A plugin that allows tools that use HTSlib to interface directly with the DNAnexus platform.
For example, the plugin enables the following samtools command:
samtools view dx:my_remote_alignments.bam 10:2000000-3000000
This command will behave just as it would for a local BAM file even though the BAM file is hosted remotely on DNAnexus. It will first find and download an index for the BAM file using the usual samtools naming conventions. Then, using the index, it will request and download only the alignments that overlap the specified genomic region.
This scheme allows users to work with subsets of a very large BAM file locally without needing to download the entire file.
The best resource for how to install is probably the .travis.yml
file in this
repo.
- Install dependencies for building dx-toolkit. On Ubuntu 14.04, this is
sudo apt-get install make python-setuptools python-pip python-virtualenv python-dev g++ cmake libboost1.55-all-dev libcurl4-openssl-dev zlib1g-dev libbz2-dev flex bison autoconf
- Fetch and source dx-toolkit. For Ubuntu 14.04:
wget https://wiki.dnanexus.com/images/files/dx-toolkit-current-ubuntu-14.04-amd64.tar.gz
tar xf dx-toolkit-current-ubuntu-14.04-amd64.tar.gz
source dx-toolkit/environment
- Build dxcpp
make -C dx-toolkit/share/dnanexus/src/cpp/
- Fetch htslib and set HTSLIB_ROOT:
wget https://github.com/samtools/htslib/releases/download/1.3.1/htslib-1.3.1.tar.bz2
tar xf htslib-1.3.1.tar.bz2
export HTSLIB_ROOT=$(pwd)/htslib-1.3.1
- Build and install htslib. One line needs to be commented out, or downloads will be very slow:
sed -e '/capacity > 32768/ s/^/\/\//' -i htslib-1.3.1/hfile.c
cd htslib-1.3.1 && ./configure --enable-plugins --enable-libcurl && make && sudo make install && cd ..
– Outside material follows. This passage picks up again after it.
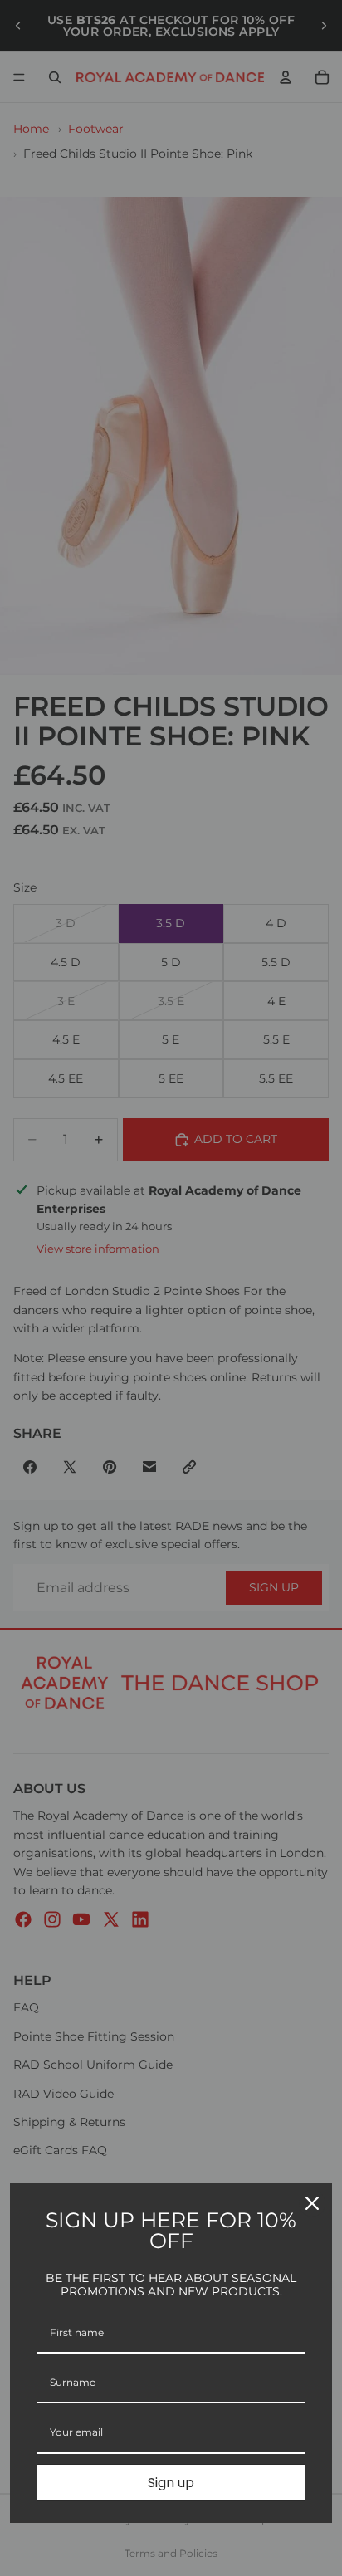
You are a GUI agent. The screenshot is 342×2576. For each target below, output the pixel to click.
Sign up (171, 2482)
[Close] (312, 2203)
- Build this plugin and copy it to the htslib plugin directory:
make
sudo cp hfile_dnanexus.so /usr/local/libexec/htslib
- Install samtools using the htslib we just built:
tar xf samtools-1.3.1.tar.bz2
cd samtools-1.3.1 && ./configure --with-htslib=system --without-curses && make && sudo make install && cd ..
export LD_LIBRARY_PATH=/usr/local/lib:$LD_LIBRARY_PATH
Once the plugin is in the search path for htslib, then samtools can be used just as you would with local files. Prefix DNAnexus filenames with "dx:" so samtools knows to use the DNAnexus htslib plugin when accessing them.